Siddharth Ramakrishnan

Writing

DePIN 🤝 AI

November 19, 2024

The AI boom has pushed datacenter infrastructure into the spotlight. Over the past five years, GPUs have become 50x faster, and the rest of the supporting datacenter infrastructure—networking, storage, and memory—has also improved by 4–5x. Companies continue to race to optimize metrics like MFU (Model FLOPS Utilization) and SFU (System FLOPS Efficiency), all in the hopes of capturing the ultimate prize of AGI (read as: the preferred AI provider for most enterprise workloads). The question for the crypto community arises: can DePIN help assist the AI ecosystem in this AGI moonshot?

DePIN offers an alternative to traditional centralized datacenter models by tapping into existing, distributed hardware and resources. There's a lot of attention around decentralized training, but the immediate opportunities may lie elsewhere—particularly in inference and data. Let’s break down the current state of the AI infrastructure landscape and explore where DePIN can add the most value today.

Training vs. Inference

Decentralized training is an exciting concept being explored by teams like Nous and Prime Intellect. While these efforts hold promise for the future, the current landscape suggests that colocated GPUs still reign supreme for AI training. Hyperscalers are continuing to build large, centralized datacenters rather than smaller, distributed ones, and for good reason. The networking demands of training AI models favor proximity and integration.
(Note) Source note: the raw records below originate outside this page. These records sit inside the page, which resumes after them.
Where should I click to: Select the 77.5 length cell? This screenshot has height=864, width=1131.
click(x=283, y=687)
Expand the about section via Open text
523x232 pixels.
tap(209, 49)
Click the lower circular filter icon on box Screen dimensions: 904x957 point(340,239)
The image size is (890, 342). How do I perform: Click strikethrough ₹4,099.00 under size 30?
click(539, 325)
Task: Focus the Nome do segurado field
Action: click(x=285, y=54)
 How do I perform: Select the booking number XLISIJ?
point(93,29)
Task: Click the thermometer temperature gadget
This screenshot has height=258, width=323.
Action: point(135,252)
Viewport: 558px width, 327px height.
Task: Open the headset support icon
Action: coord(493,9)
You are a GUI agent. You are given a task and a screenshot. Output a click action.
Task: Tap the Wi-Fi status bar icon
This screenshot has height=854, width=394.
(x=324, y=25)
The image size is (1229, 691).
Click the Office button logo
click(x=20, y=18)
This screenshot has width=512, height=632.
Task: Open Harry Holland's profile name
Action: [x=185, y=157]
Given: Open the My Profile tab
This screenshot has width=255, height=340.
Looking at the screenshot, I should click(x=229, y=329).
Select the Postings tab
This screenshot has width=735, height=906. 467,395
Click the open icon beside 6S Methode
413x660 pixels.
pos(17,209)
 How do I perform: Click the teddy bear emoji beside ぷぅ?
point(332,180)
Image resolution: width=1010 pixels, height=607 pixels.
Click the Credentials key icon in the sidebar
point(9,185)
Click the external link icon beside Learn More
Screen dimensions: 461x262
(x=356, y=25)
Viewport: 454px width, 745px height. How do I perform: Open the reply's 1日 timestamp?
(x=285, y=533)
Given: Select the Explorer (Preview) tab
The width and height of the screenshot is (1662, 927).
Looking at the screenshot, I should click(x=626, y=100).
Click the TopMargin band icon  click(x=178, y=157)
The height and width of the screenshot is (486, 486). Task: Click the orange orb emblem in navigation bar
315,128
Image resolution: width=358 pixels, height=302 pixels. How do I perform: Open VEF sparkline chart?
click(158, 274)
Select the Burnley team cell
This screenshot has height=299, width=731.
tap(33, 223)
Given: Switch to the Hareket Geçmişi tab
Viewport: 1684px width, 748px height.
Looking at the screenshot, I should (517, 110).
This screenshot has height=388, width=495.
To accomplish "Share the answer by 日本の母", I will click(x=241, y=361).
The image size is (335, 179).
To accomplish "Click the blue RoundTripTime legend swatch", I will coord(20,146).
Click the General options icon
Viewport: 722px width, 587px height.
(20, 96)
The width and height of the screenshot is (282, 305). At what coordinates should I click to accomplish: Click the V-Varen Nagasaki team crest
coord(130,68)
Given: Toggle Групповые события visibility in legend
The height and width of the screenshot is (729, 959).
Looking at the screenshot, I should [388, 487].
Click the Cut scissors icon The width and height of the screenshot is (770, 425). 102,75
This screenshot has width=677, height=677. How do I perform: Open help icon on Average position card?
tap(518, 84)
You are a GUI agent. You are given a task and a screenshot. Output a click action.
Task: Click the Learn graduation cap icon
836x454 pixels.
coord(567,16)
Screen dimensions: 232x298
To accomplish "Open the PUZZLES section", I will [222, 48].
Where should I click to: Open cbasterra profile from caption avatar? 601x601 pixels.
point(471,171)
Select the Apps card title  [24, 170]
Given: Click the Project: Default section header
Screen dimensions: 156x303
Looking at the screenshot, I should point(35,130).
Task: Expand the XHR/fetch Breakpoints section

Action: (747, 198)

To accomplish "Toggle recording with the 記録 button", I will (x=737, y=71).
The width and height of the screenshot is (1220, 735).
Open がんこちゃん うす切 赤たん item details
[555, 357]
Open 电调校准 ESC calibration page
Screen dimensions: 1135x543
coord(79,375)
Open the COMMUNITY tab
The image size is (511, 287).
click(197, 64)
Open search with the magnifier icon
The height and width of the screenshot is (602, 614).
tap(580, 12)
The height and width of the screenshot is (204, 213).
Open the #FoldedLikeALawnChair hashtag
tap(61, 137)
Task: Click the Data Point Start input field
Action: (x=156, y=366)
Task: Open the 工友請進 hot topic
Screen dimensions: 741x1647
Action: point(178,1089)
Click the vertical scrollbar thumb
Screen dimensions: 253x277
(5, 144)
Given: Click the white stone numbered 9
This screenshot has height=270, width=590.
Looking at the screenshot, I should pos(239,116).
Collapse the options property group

Until decentralized training overcomes significant bottlenecks, it’s difficult to see how DePIN could meaningfully enhance compute capacity for leading edge LLM training in the near term (it could still enhance other, simpler ML / deep learning training workloads though).

However, inference is a different story. Inference doesn’t require the same complex GPU interconnects that training does. A GPU only needs to run a pretrained model and return the result, making the hardware setup much simpler. Companies like Kuzco, with their platform Inference.net, are demonstrating how DePIN can create value here. By incentivizing people to run inference tasks on idle local machines—they have a lot of macbooks online—they're unlocking unused compute power.

This is an area where DePIN has clear potential. As we’ve seen with newer cloud companies like Together and SF Compute, the demand for GPUs is still massive. While the cutting-edge chips are snapped up by hyperscalers, there’s a persistent need for GPUs in other segments. SF Compute, for instance, serves academics who are priced out of the H100 market, offering access to GPUs for experiments and smaller-scale workloads.

There’s also a sort of Jevons Paradox at play here: every incremental drop in GPU prices spurs new demand. If GPUs became cheaper still, we’d likely see a wave of innovation in non-LLM machine learning workloads, like classification or metadata tagging. Older GPUs running older models at lower costs could open the door to economic feasibility for tasks that are currently out of reach. (For example, see my earlier post on LLMs and classification.)

Another advantage of inference is its tolerance for hardware degradation. While training requires meticulous monitoring to avoid checkpoint rollbacks due to GPU errors, inference operates more like traditional compute. Failed requests can simply be rerouted to another GPU, making it a more forgiving and scalable use case for decentralized networks.

Data: The Most Promising Opportunity

The conversation around AI scaling laws is heating up (e.g., Sam Altman’s tweet), and if the major labs are indeed hitting a wall, data becomes even more critical. Bespoke, domain-specific models trained on highly specialized datasets could be the next frontier. We’ve already seen this trend in models optimized for coding (e.g., Code Llama, Qwen 2.5 Coding) and math (e.g., Harmonic.fun).

On the "web2" side, companies like Scale AI and Labelbox dominate the data labeling market for large models. Meanwhile, DePIN projects like Grass are stepping up to provide data through methods like residential VPNs and web scraping. Grass is a strong start, but the AI ecosystem may soon need more than just larger volumes of scraped public data. As the field matures, the focus will likely shift toward specialized, high-quality datasets—for example, datasets curated by domain experts, such as Math PhDs crafting proofs for math-specific models.

DePIN networks have a natural edge here. Their decentralized and global nature allows them to source data at scale, often at lower costs, while also enabling contributions from diverse, specialized communities. DePIN could play a transformative role by building networks that:

The Path Forward

While DePIN may not yet be poised to revolutionize AI training, its potential in inference and data is already becoming clear. By leveraging untapped resources—whether unused GPUs for inference or global contributors for data—DePIN can meaningfully lower costs and expand the ecosystem’s capacity.

The key will be identifying niches where decentralization provides a real advantage over centralized solutions. As AI continues to evolve, the value of accessible, high-quality infrastructure and data will only grow, and DePIN is uniquely positioned to fill that gap.